Task description:
Go through the entries and copy each one exactly. Leave none out.
──────── Record extracts ────────
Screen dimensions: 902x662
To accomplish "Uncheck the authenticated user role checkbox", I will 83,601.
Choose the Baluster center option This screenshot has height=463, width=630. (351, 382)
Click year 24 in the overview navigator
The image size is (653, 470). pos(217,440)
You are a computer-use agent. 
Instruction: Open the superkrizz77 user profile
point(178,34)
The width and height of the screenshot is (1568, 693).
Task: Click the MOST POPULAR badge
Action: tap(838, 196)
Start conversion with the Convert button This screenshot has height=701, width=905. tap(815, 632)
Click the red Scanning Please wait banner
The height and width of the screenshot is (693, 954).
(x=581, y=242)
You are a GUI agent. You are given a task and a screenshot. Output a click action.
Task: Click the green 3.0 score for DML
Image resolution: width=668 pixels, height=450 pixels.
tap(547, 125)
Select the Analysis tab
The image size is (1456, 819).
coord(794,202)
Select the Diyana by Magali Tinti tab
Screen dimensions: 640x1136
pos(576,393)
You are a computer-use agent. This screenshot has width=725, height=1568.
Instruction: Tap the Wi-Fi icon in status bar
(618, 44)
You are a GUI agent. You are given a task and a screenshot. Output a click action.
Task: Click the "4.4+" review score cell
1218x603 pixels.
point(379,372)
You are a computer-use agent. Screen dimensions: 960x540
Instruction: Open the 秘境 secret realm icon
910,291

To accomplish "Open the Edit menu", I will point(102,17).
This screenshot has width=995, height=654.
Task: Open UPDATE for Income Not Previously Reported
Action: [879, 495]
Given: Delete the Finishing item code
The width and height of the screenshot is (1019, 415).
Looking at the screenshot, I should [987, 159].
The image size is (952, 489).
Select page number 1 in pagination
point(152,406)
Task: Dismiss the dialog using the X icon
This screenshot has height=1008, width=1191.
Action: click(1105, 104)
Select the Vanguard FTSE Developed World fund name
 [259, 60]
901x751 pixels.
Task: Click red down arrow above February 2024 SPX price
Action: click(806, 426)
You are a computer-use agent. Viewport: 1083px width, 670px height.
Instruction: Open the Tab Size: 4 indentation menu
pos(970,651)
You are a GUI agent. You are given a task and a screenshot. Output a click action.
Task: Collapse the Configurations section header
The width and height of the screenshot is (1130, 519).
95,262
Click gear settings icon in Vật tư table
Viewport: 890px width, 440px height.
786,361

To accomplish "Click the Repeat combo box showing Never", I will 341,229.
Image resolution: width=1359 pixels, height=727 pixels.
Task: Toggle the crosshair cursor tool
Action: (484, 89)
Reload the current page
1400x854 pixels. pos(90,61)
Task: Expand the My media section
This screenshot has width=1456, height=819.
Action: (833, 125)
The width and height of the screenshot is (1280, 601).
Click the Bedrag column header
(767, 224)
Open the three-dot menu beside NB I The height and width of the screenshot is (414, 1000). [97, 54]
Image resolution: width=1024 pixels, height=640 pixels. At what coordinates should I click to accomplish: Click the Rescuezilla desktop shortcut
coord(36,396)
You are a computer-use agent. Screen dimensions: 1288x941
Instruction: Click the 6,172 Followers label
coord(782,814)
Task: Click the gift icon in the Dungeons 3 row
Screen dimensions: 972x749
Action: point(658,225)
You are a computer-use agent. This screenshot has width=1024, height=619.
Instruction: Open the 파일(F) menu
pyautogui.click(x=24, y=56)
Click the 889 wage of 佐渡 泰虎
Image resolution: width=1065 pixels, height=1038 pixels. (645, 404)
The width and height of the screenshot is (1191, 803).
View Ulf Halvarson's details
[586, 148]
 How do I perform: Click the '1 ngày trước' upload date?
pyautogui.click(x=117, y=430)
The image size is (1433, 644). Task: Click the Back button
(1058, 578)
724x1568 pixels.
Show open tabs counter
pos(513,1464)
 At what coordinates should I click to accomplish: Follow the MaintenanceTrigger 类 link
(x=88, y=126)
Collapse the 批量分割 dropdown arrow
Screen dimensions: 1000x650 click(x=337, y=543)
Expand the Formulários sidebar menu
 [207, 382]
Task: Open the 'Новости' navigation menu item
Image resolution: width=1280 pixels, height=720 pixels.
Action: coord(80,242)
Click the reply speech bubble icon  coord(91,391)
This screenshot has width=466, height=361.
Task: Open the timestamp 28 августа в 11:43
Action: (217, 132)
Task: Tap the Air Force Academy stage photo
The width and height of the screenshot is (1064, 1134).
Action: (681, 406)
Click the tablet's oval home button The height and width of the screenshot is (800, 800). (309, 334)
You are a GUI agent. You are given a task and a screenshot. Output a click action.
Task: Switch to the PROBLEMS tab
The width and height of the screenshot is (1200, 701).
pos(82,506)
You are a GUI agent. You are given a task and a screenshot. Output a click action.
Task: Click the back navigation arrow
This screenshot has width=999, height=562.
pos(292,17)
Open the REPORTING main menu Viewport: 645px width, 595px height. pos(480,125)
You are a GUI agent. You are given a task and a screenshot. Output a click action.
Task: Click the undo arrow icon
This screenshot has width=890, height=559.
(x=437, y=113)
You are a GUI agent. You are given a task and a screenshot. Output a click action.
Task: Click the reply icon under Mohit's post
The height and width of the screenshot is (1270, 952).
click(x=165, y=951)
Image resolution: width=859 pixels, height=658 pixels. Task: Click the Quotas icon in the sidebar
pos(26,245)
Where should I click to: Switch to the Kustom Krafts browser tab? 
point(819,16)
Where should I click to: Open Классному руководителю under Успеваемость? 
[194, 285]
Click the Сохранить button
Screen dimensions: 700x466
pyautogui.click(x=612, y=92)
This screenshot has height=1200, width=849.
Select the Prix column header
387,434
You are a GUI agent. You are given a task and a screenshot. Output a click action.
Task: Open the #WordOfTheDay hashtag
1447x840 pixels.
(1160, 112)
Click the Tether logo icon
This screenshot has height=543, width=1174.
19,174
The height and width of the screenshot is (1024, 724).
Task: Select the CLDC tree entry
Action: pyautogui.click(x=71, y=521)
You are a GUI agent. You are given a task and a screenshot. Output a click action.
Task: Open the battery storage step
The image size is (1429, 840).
────────
Response to this task:
Screen dimensions: 902x662
To accomplish "Uncheck the authenticated user role checkbox", I will 83,601.
Choose the Baluster center option This screenshot has height=463, width=630. (351, 382)
Click year 24 in the overview navigator
The image size is (653, 470). pos(217,440)
You are a computer-use agent. 
Instruction: Open the superkrizz77 user profile
point(178,34)
The width and height of the screenshot is (1568, 693).
Task: Click the MOST POPULAR badge
Action: tap(838, 196)
Start conversion with the Convert button This screenshot has height=701, width=905. tap(815, 632)
Click the red Scanning Please wait banner
The height and width of the screenshot is (693, 954).
(x=581, y=242)
You are a GUI agent. You are given a task and a screenshot. Output a click action.
Task: Click the green 3.0 score for DML
Image resolution: width=668 pixels, height=450 pixels.
tap(547, 125)
Select the Analysis tab
The image size is (1456, 819).
coord(794,202)
Select the Diyana by Magali Tinti tab
Screen dimensions: 640x1136
pos(576,393)
You are a computer-use agent. This screenshot has width=725, height=1568.
Instruction: Tap the Wi-Fi icon in status bar
(618, 44)
You are a GUI agent. You are given a task and a screenshot. Output a click action.
Task: Click the "4.4+" review score cell
1218x603 pixels.
point(379,372)
You are a computer-use agent. Screen dimensions: 960x540
Instruction: Open the 秘境 secret realm icon
910,291

To accomplish "Open the Edit menu", I will point(102,17).
This screenshot has width=995, height=654.
Task: Open UPDATE for Income Not Previously Reported
Action: [879, 495]
Given: Delete the Finishing item code
The width and height of the screenshot is (1019, 415).
Looking at the screenshot, I should [987, 159].
The image size is (952, 489).
Select page number 1 in pagination
point(152,406)
Task: Dismiss the dialog using the X icon
This screenshot has height=1008, width=1191.
Action: click(1105, 104)
Select the Vanguard FTSE Developed World fund name
 [259, 60]
901x751 pixels.
Task: Click red down arrow above February 2024 SPX price
Action: click(806, 426)
You are a computer-use agent. Viewport: 1083px width, 670px height.
Instruction: Open the Tab Size: 4 indentation menu
pos(970,651)
You are a GUI agent. You are given a task and a screenshot. Output a click action.
Task: Collapse the Configurations section header
The width and height of the screenshot is (1130, 519).
95,262
Click gear settings icon in Vật tư table
Viewport: 890px width, 440px height.
786,361

To accomplish "Click the Repeat combo box showing Never", I will 341,229.
Image resolution: width=1359 pixels, height=727 pixels.
Task: Toggle the crosshair cursor tool
Action: (484, 89)
Reload the current page
1400x854 pixels. pos(90,61)
Task: Expand the My media section
This screenshot has width=1456, height=819.
Action: (833, 125)
The width and height of the screenshot is (1280, 601).
Click the Bedrag column header
(767, 224)
Open the three-dot menu beside NB I The height and width of the screenshot is (414, 1000). [97, 54]
Image resolution: width=1024 pixels, height=640 pixels. At what coordinates should I click to accomplish: Click the Rescuezilla desktop shortcut
coord(36,396)
You are a computer-use agent. Screen dimensions: 1288x941
Instruction: Click the 6,172 Followers label
coord(782,814)
Task: Click the gift icon in the Dungeons 3 row
Screen dimensions: 972x749
Action: point(658,225)
You are a computer-use agent. This screenshot has width=1024, height=619.
Instruction: Open the 파일(F) menu
pyautogui.click(x=24, y=56)
Click the 889 wage of 佐渡 泰虎
Image resolution: width=1065 pixels, height=1038 pixels. (645, 404)
The width and height of the screenshot is (1191, 803).
View Ulf Halvarson's details
[586, 148]
 How do I perform: Click the '1 ngày trước' upload date?
pyautogui.click(x=117, y=430)
The image size is (1433, 644). Task: Click the Back button
(1058, 578)
724x1568 pixels.
Show open tabs counter
pos(513,1464)
 At what coordinates should I click to accomplish: Follow the MaintenanceTrigger 类 link
(x=88, y=126)
Collapse the 批量分割 dropdown arrow
Screen dimensions: 1000x650 click(x=337, y=543)
Expand the Formulários sidebar menu
 [207, 382]
Task: Open the 'Новости' navigation menu item
Image resolution: width=1280 pixels, height=720 pixels.
Action: coord(80,242)
Click the reply speech bubble icon  coord(91,391)
This screenshot has width=466, height=361.
Task: Open the timestamp 28 августа в 11:43
Action: (217, 132)
Task: Tap the Air Force Academy stage photo
The width and height of the screenshot is (1064, 1134).
Action: (681, 406)
Click the tablet's oval home button The height and width of the screenshot is (800, 800). (309, 334)
You are a GUI agent. You are given a task and a screenshot. Output a click action.
Task: Switch to the PROBLEMS tab
The width and height of the screenshot is (1200, 701).
pos(82,506)
You are a GUI agent. You are given a task and a screenshot. Output a click action.
Task: Click the back navigation arrow
This screenshot has width=999, height=562.
pos(292,17)
Open the REPORTING main menu Viewport: 645px width, 595px height. pos(480,125)
You are a GUI agent. You are given a task and a screenshot. Output a click action.
Task: Click the undo arrow icon
This screenshot has width=890, height=559.
(x=437, y=113)
You are a GUI agent. You are given a task and a screenshot. Output a click action.
Task: Click the reply icon under Mohit's post
The height and width of the screenshot is (1270, 952).
click(x=165, y=951)
Image resolution: width=859 pixels, height=658 pixels. Task: Click the Quotas icon in the sidebar
pos(26,245)
Where should I click to: Switch to the Kustom Krafts browser tab? 
point(819,16)
Where should I click to: Open Классному руководителю under Успеваемость? 
[194, 285]
Click the Сохранить button
Screen dimensions: 700x466
pyautogui.click(x=612, y=92)
This screenshot has height=1200, width=849.
Select the Prix column header
387,434
You are a GUI agent. You are given a task and a screenshot. Output a click action.
Task: Open the #WordOfTheDay hashtag
1447x840 pixels.
(1160, 112)
Click the Tether logo icon
This screenshot has height=543, width=1174.
19,174
The height and width of the screenshot is (1024, 724).
Task: Select the CLDC tree entry
Action: pyautogui.click(x=71, y=521)
You are a GUI agent. You are given a task and a screenshot. Output a click action.
Task: Open the battery storage step
The image size is (1429, 840).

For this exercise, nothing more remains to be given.